You could be self-sabotaging without even realizing it.
Whether you’ve just started a new job or have been working a particular job for years, you may find yourself in a rut at some point. Now, it’s more than possible that the cause of this rut is coming from an outside source; maybe your job has a bad culture, maybe your coworkers are messing with you, maybe your boss is inattentive. All valid possibilities, but there’s one potential cause that you should consider before all else: yourself. Whether you realize it or not, you behaviors and attitude could be what’s standing between you and career advancement.
Ask yourself this: how seriously do you take your work? I’m not saying you need to give 120% of every hour of the day, but you do need to try. If all you do is the absolute bare minimum, it reflects in your performance. Your boss and coworkers aren’t going to ask you for help if they know that you won’t occasionally go above and beyond your station.

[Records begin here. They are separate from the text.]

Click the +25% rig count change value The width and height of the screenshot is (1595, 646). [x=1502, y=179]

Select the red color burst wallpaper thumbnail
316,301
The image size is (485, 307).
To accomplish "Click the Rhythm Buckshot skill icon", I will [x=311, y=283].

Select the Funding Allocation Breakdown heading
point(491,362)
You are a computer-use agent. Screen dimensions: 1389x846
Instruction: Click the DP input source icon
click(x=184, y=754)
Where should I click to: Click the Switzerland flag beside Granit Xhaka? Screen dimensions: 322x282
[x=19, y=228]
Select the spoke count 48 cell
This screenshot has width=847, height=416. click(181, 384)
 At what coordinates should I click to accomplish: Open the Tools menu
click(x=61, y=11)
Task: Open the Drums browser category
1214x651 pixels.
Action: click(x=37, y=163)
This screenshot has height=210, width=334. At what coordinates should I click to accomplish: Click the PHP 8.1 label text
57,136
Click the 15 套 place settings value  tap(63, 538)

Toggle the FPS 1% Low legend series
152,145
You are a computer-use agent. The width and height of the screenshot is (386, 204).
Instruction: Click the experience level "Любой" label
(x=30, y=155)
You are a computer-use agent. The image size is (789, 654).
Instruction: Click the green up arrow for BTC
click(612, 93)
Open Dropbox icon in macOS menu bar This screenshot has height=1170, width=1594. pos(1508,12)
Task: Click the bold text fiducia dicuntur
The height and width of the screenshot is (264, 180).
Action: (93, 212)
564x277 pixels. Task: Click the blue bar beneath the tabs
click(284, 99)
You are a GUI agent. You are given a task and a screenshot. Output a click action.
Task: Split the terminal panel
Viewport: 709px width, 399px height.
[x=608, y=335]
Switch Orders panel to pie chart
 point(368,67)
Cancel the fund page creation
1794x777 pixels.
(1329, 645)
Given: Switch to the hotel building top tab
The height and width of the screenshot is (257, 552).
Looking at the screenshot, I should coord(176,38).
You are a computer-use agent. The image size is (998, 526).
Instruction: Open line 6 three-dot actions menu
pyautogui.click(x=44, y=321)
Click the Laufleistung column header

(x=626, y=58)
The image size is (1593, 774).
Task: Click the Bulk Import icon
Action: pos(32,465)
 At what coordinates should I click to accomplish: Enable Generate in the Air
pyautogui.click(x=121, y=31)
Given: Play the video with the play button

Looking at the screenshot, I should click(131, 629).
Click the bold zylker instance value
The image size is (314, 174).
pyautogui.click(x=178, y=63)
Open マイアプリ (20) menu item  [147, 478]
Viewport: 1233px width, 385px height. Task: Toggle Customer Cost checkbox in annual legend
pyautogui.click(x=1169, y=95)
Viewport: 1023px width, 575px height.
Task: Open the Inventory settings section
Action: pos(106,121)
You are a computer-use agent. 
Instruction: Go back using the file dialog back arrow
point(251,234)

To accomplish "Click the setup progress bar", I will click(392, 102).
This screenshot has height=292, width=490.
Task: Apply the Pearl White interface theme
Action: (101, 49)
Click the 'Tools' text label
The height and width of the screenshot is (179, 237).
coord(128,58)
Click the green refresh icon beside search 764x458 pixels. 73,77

Another question: what’s your general attitude toward your work? Do you show up on time? Do you audibly complain about it a lot? Do you get into disagreements frequently? If you answer yes to these questions, then congratulations, you’ve become “that guy.” You know the one, every office has one. The one no one wants to work with or talk to because their every word and action is a non-stop barrage of negativity. Don’t be “that guy.” If you don’t like your job, don’t just sit there and whine, do something about it.
You need to take initiative if you want your work to improve. When new assignments go up, raise your hand, even if it’s not necessarily something in your wheelhouse. If you think you deserve a raise or a promotion, don’t be afraid to discuss it with your boss. If you’ve proven yourself to be a team player and need a little extra cheddar in your cheese, a simple discussion on the matter is more than fair. The worst thing they can say is no.